**Exercise details**:
Copy each line in the data that includes the word "agent".

**Source data**:
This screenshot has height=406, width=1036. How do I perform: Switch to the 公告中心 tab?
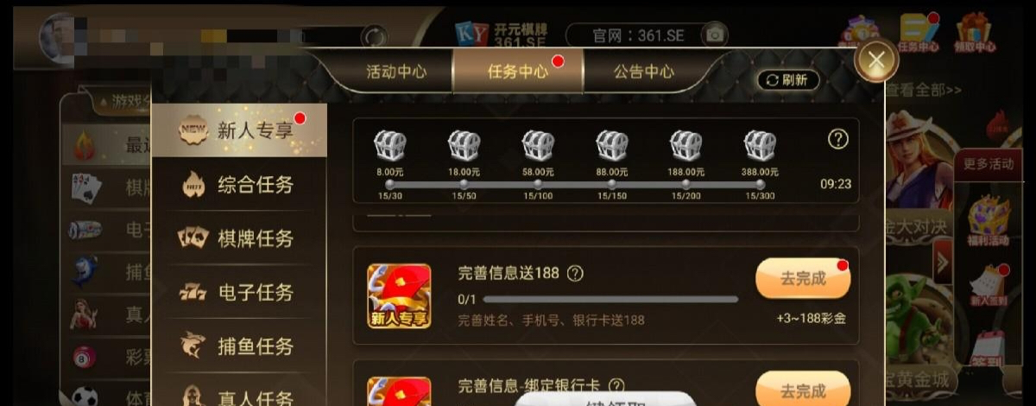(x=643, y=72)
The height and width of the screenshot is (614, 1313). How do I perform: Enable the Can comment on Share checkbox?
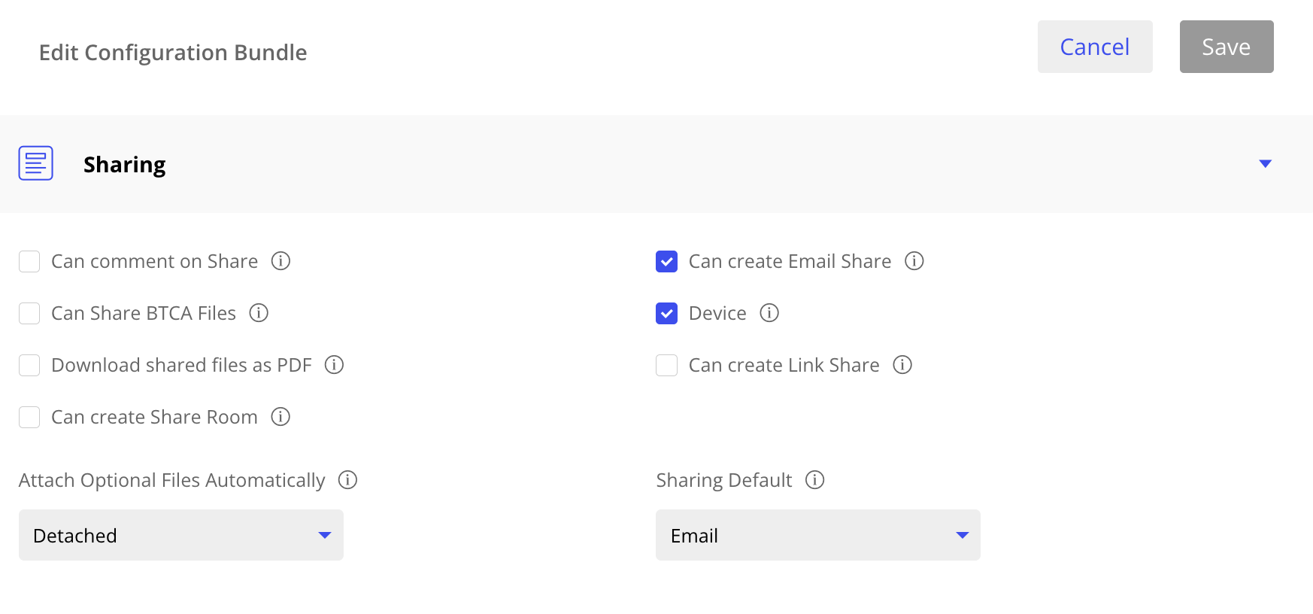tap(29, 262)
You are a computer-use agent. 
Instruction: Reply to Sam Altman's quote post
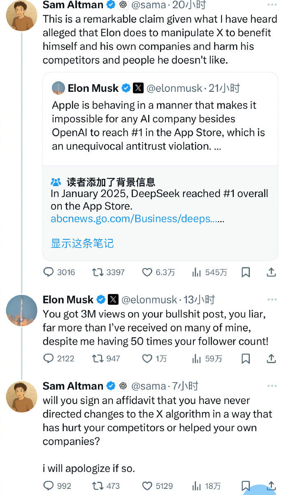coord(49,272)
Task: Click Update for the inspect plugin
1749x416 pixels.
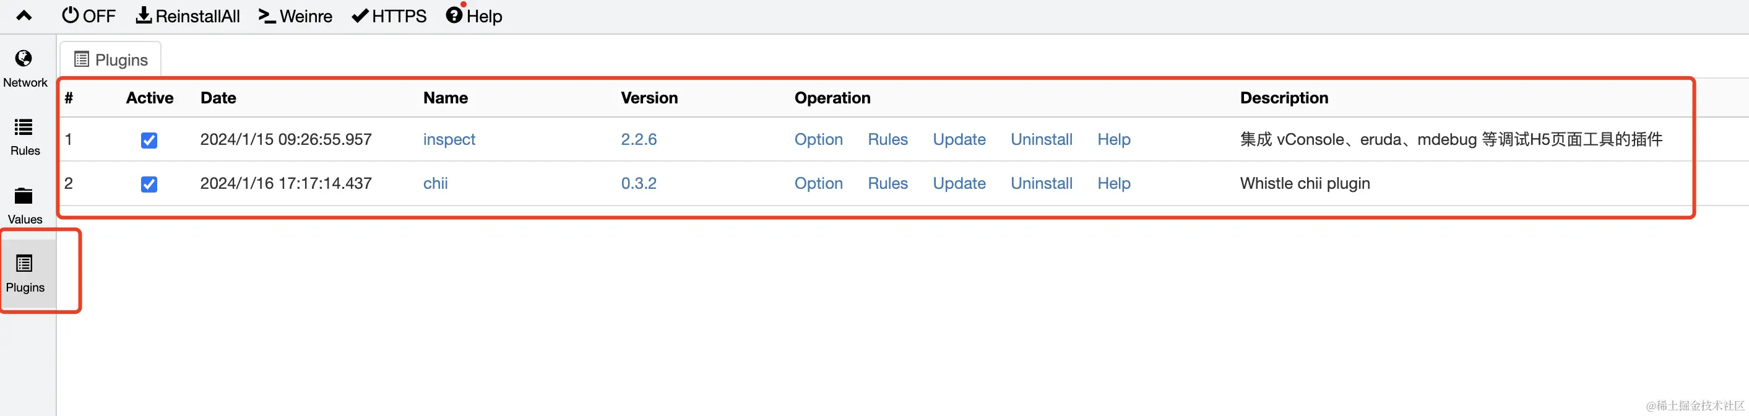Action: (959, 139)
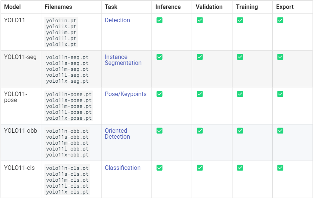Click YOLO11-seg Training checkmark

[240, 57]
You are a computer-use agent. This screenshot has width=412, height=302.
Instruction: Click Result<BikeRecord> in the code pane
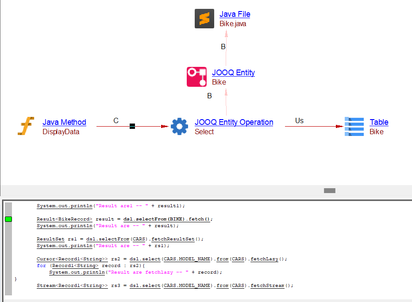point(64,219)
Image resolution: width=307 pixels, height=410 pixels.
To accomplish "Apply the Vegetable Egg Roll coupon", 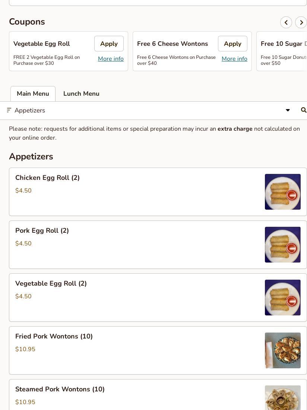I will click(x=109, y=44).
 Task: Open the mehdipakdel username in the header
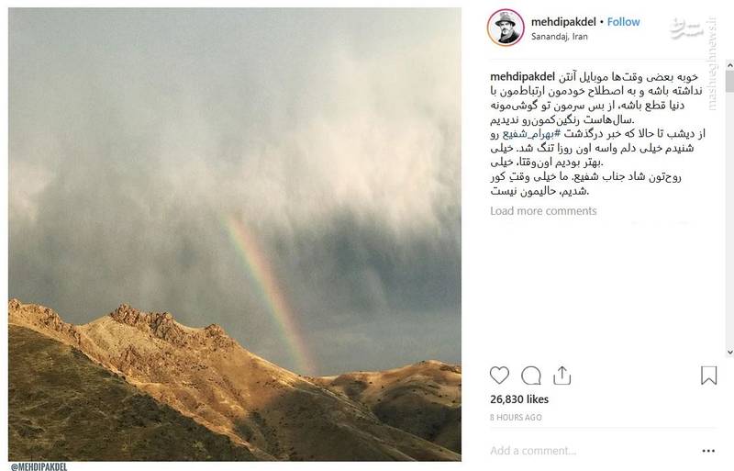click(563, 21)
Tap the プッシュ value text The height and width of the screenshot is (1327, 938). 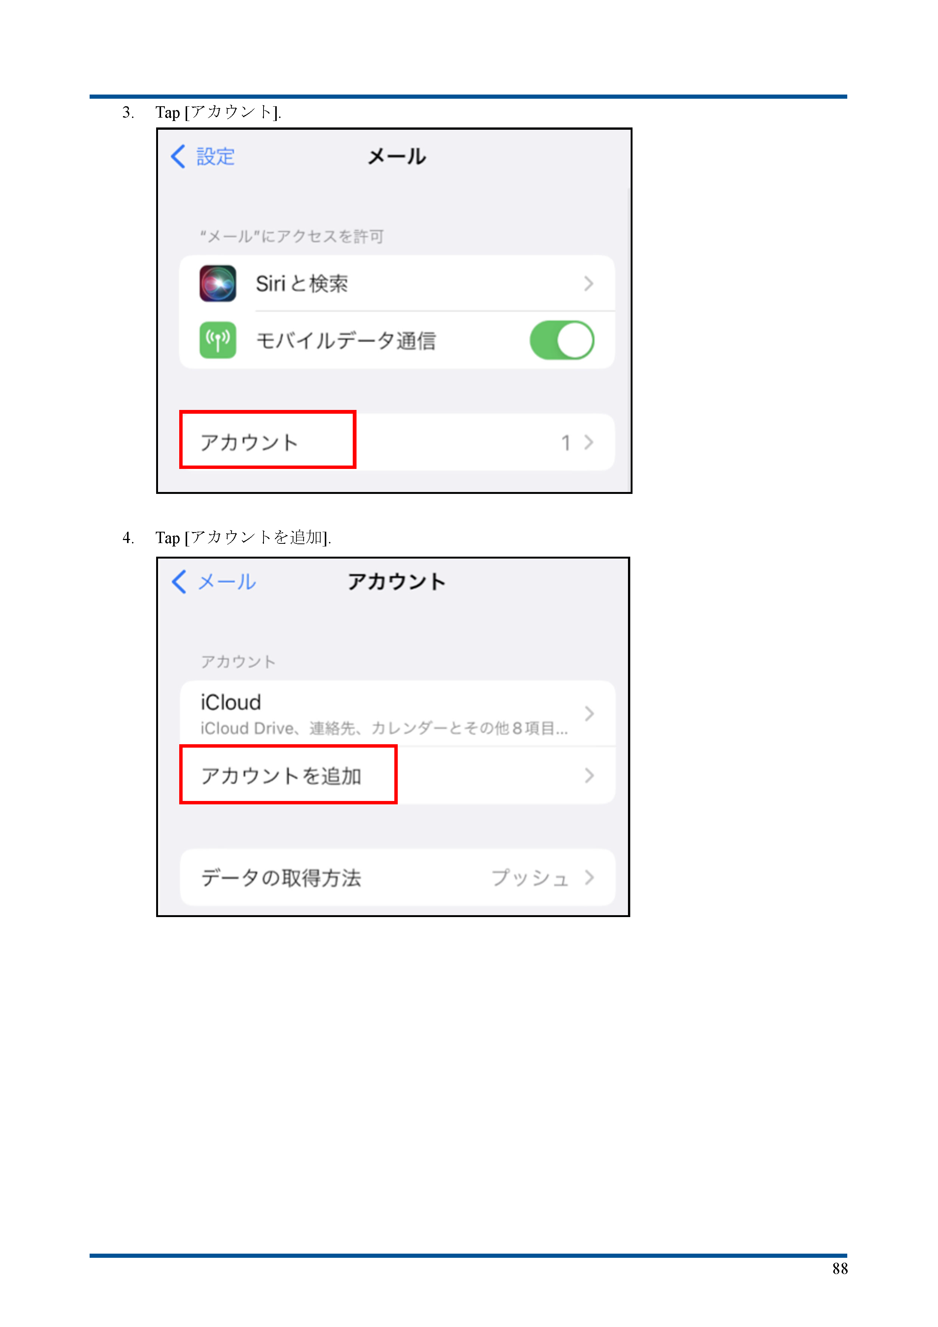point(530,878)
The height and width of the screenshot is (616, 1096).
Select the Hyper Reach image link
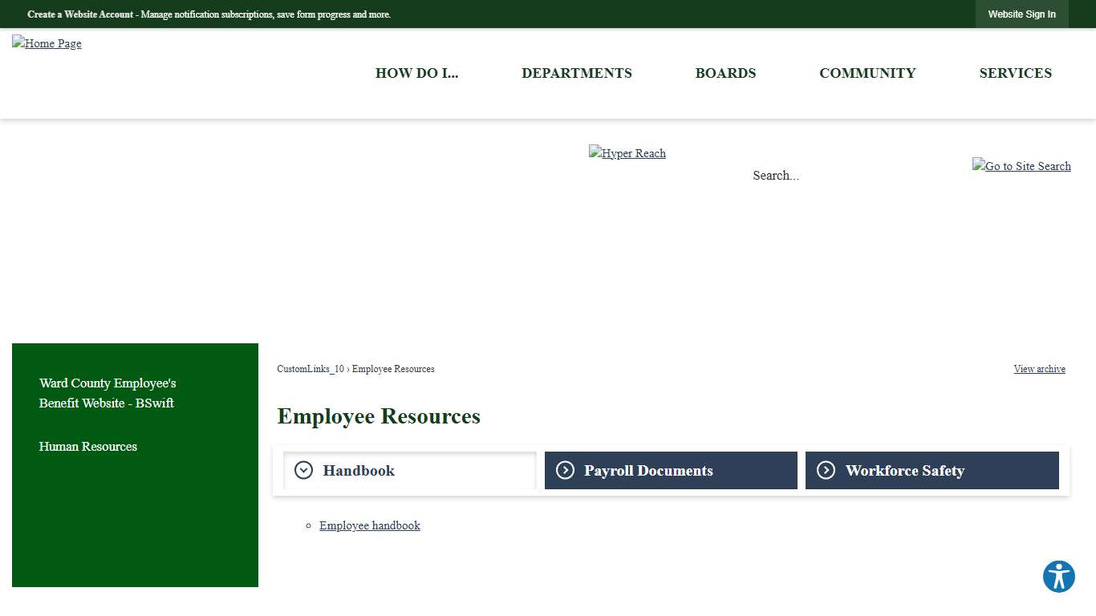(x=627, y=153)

**Reply**:
You are a computer-use agent. 
You are a computer-use agent. This screenshot has width=412, height=302.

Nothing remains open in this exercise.